По походке Костя узнал Серафиму.
Едва Серафима вошла в дом, как из него с новой силой понеслись вопли и стенания.
— Теперь ничего, не промокнет, — сказал Демид, закончив перевязку.
Гаврила тяжело встал:
— Ну, сейчас остальные командиры подойдут. Что надумал, Демид? Жар ведь у меня, Демид. В постель бы...
— Сейчас ляжешь, — глухо сказал Демид и, чуть откачнувшись назад, выдернул из кармана два револьвера и сразу из обоих выстрелил Казакову в спину. — Убрать.

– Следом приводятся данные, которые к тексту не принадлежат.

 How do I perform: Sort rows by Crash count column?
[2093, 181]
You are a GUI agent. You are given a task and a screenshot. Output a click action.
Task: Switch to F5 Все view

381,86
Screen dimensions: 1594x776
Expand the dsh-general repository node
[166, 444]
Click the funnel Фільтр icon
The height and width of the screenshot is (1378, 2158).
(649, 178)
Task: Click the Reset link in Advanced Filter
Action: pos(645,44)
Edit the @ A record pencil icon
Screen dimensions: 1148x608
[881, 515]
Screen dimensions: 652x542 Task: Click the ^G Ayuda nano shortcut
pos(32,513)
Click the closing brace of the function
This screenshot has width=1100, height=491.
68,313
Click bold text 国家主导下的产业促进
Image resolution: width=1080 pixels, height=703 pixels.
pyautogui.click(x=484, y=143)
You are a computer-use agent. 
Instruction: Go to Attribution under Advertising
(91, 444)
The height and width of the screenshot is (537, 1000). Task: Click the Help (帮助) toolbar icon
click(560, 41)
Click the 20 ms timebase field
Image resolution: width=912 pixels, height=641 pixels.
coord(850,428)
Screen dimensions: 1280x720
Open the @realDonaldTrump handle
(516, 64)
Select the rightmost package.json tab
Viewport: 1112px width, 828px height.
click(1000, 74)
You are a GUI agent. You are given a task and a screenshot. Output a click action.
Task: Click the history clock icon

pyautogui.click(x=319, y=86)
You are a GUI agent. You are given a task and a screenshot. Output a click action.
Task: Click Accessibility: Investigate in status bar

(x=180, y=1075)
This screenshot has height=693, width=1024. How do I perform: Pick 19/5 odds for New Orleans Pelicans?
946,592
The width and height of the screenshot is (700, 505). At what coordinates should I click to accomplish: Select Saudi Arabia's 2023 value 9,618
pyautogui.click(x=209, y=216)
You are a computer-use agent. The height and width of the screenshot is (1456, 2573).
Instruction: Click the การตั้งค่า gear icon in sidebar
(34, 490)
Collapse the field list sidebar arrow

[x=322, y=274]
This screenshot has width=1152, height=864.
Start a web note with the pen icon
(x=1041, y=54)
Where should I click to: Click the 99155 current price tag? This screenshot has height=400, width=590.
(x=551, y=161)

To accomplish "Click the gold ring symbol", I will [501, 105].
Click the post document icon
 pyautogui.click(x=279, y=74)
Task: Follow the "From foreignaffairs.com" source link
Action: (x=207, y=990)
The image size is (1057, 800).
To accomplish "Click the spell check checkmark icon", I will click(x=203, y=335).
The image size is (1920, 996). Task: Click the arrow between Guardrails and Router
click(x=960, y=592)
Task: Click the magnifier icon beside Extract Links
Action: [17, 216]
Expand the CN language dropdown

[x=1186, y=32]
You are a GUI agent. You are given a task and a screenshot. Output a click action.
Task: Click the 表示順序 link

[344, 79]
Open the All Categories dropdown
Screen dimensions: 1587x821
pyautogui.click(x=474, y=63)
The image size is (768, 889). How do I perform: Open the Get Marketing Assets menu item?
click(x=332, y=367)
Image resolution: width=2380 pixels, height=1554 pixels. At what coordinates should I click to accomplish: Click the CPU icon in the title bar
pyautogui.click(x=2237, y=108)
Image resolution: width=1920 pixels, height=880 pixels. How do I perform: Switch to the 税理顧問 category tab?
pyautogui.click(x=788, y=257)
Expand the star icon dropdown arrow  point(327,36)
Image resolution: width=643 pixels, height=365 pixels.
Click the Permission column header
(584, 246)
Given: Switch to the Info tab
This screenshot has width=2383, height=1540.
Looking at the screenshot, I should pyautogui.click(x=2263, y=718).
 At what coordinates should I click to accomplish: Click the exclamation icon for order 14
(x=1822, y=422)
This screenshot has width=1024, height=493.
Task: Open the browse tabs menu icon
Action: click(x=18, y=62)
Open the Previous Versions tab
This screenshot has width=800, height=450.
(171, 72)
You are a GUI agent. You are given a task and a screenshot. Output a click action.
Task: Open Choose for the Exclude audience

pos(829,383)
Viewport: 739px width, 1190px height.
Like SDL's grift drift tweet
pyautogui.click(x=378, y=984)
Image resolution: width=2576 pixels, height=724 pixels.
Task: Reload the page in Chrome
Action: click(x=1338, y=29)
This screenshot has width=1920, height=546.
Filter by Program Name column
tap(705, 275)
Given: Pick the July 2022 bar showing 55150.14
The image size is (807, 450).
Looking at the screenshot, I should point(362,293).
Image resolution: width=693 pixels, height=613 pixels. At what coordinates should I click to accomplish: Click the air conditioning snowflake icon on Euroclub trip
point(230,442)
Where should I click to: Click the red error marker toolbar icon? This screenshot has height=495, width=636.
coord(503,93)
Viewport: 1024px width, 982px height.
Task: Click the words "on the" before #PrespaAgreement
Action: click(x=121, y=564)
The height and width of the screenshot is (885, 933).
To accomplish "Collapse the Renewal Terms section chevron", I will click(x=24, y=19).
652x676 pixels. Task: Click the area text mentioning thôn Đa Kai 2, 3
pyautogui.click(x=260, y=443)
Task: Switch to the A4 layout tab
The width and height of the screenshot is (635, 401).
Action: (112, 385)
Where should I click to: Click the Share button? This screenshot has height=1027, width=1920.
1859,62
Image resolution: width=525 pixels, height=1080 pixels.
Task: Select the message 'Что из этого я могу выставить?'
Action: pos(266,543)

Костя схватил труп Гаврилы и уволок в сарай.
Из лесу выбежали один за другим еще два командира. Их фамилий Костя не знал. Демид стоял возле крыльца с револьверами в руках. Он не стал их даже прятать, замахал ими, закричал:
— Скорее, скорее, черт бы вас побрал! Долго вас ждать? Живо ко мне!
Ничего не подозревая, командиры, дыша, как загнанные лошади, подбежали к Меньшикову. Отдышаться они не успели. Демид вскинул обе руки и всадил в каждого по нескольку пуль.
Отер рукавом пот со лба, огляделся вокруг:
— Черт, где же четвертый?! Четвертого еще не было.
Улица деревни стала вдруг заполняться народом. Из каждого дома выходили мужчины, женщины, дети. Все были в черных саванах, у всех на груди и на спине белели кресты, такие же, как у Серафимы. Все женщины и дети держали в руках иконы, женщины — побольше, дети — поменьше. Каждая икона, кроме тех, которые несли дети, была обрамлена зачем-то соломенными жгутами.
У мужчин в руках ничего не было. Они, задрав головы, прыгали на одном месте, словно хотели достать что-то с неба, выкрикивали какие-то слова. Женщины не то пели, не то подвывали. Дети плакали.
Потом, не переставая голосить и подвывать, не опуская рук, все двинулись вдоль улицы. Впереди, прямая, строгая и торжественная, шла Серафима. В руках у нее был огромный восьмиконечный крест, тоже обвитый, как иконы, пучками соломы, только вымазанный известью.
— Четвертого, видно, без нас уложили, — сказал Демид, взбежав на крыльцо. — Айда за мной!
Костя боялся двинуться с места. «Пойду — влепит пулю, как Гавриле, как этим...»
— Да иди же, чтоб тебя... Жить, что ли, надоело? Через полчаса, а может, раньше, тут все равно красные будут. — И Демид скрылся в сенцах.
Это подействовало. Костя отчетливо ощутил вдруг свою обреченность, понял наконец окончательно в эти секунды, что выхода нет. Хоть так помирать, хоть этак... Поднялся и, ничего не видя, пошел вперед.
Он медленно зашел на крыльцо, переступил порог в сенцы и тут остановился в темноте. «Стрелял бы скорей, черт...» — подумал он устало и безразлично.
Но выстрела не последовало. Вместо этого кто-то схватил его, толкнул в избу. Здесь Костя осмотрелся и увидел, что Демид натягивает черный балахон. Несколько таких же валялось на полу. Посредине стояло ведро с известью, из ведра торчала белильная кисть.